Rewrite the passage of the Fly.io GPU page from "GPUs are deprecated" to "be for you.", substituting "accelerators" for each "GPUs".

(Extract provided):
%%

GPUs are deprecated and will be unavailable after August 1.

Fly.io has GPUs! If you have workloads that would benefit from GPU acceleration, Fly GPU Machines may be for you.

Illustration by Annie Ruygt of Frankie the hot air balloon admiring a fast-pacing motor bike

What can I use Fly GPUs for?

Four models of GPU are available: A10, L40S, NVIDIA A100 40G PCIe and A100 80G SXM.

A100 units are all about the tensor cores, and are positioned for inference, model training, and intensive high-precision computation tasks like scientific simulations. As their names suggest, they have 40GB and 80GB of GPU memory. (A100 datasheet)

L40S cards are all-rounders; they’ve got tensor cores, RT cores, and NVENC/NVDEC, and have 48GB of GPU RAM. Choose the L40S to accelerate graphics or video workloads, as well as for inference. (L40S datasheet)

%%

(Information shown):
%%

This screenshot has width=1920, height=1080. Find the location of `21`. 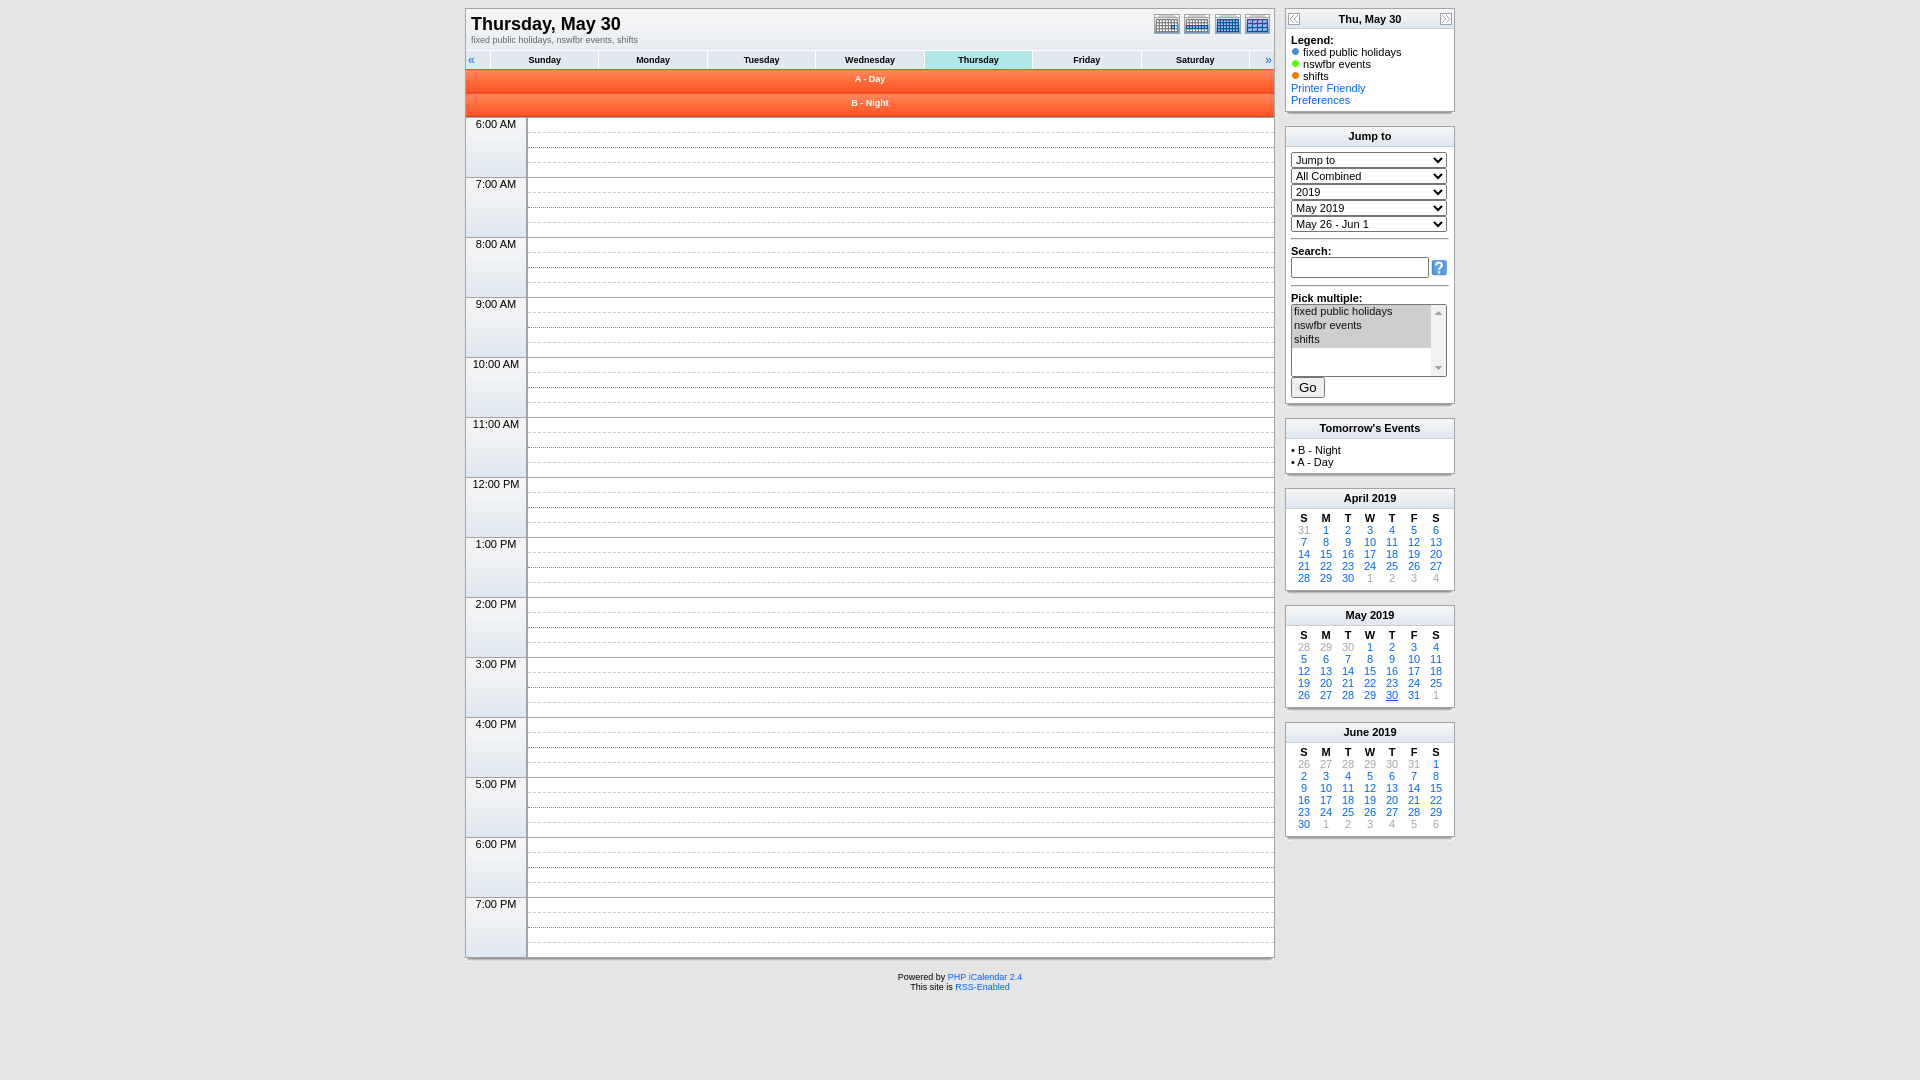

21 is located at coordinates (1414, 800).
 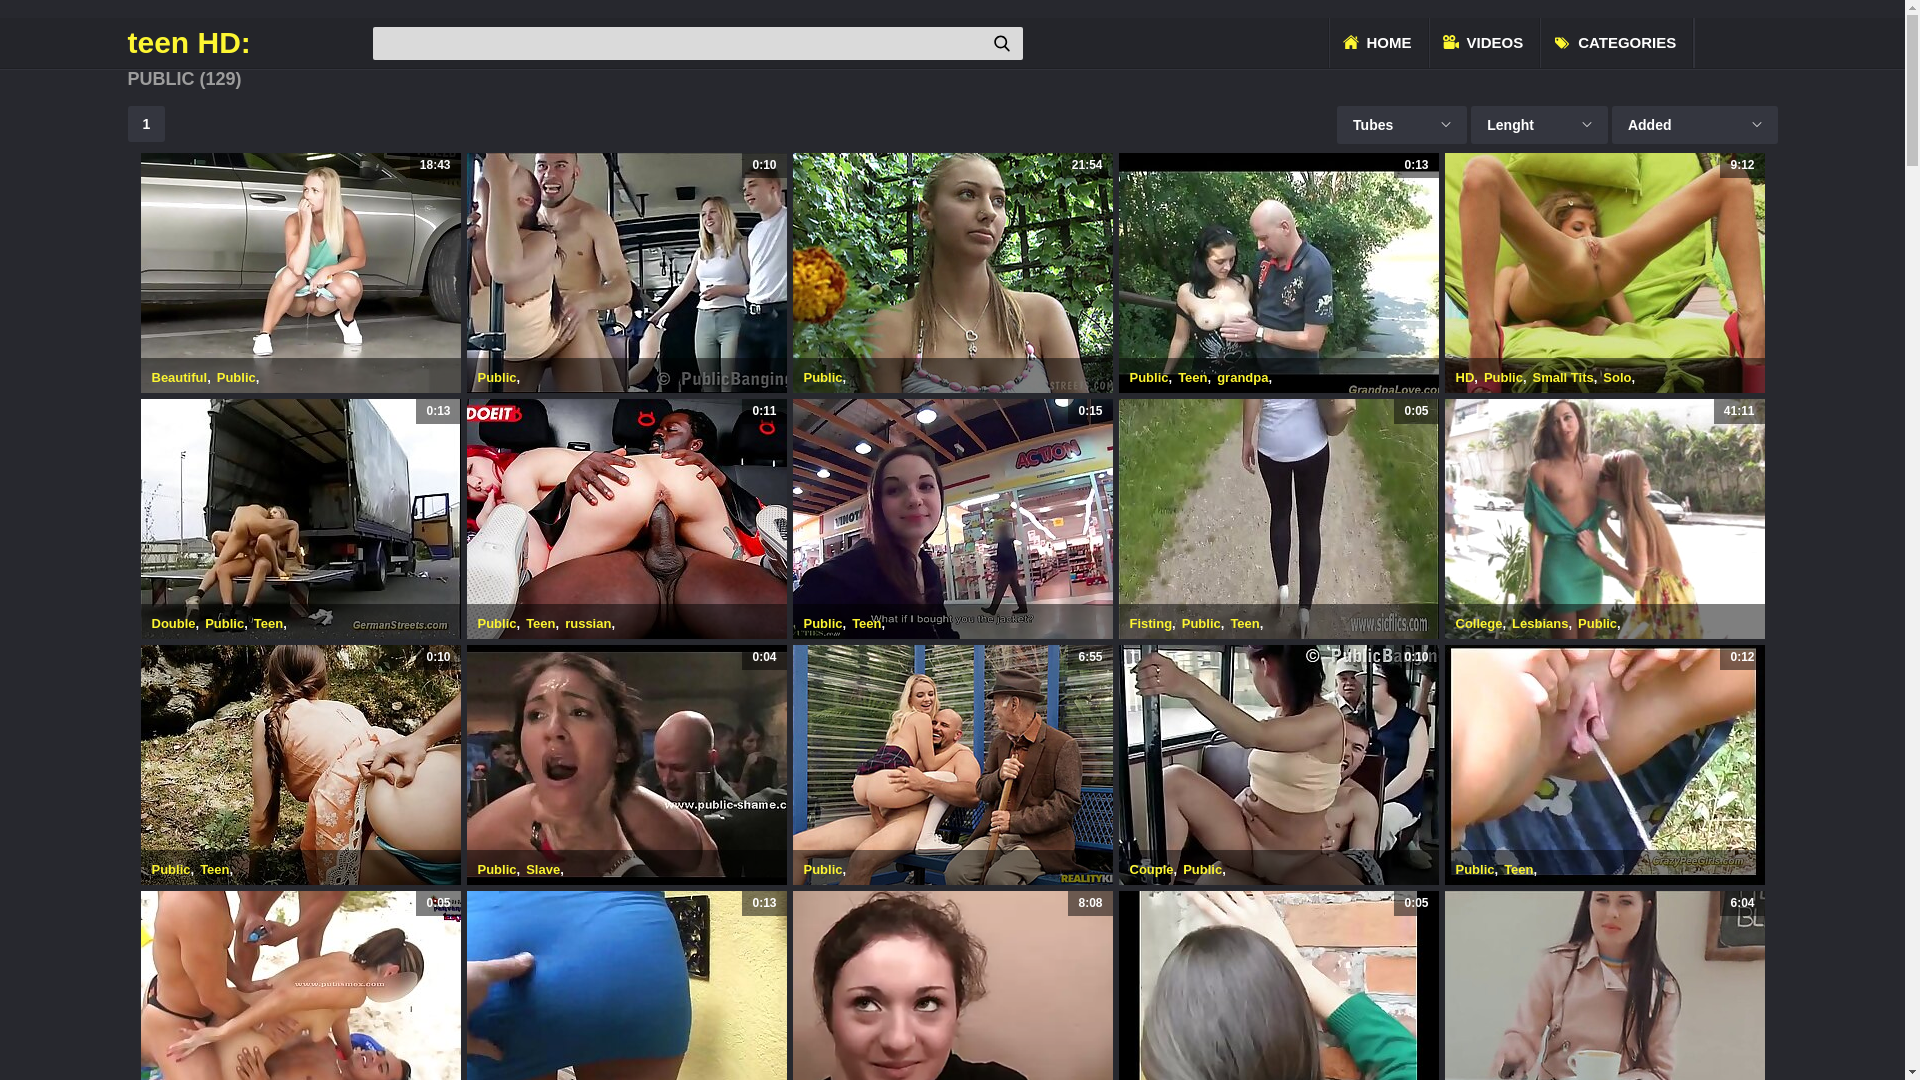 I want to click on Public, so click(x=824, y=624).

%%

(Exercise solution):
accelerators are deprecated and will be unavailable after August 1.

Fly.io has accelerators! If you have workloads that would benefit from GPU acceleration, Fly GPU Machines may be for you.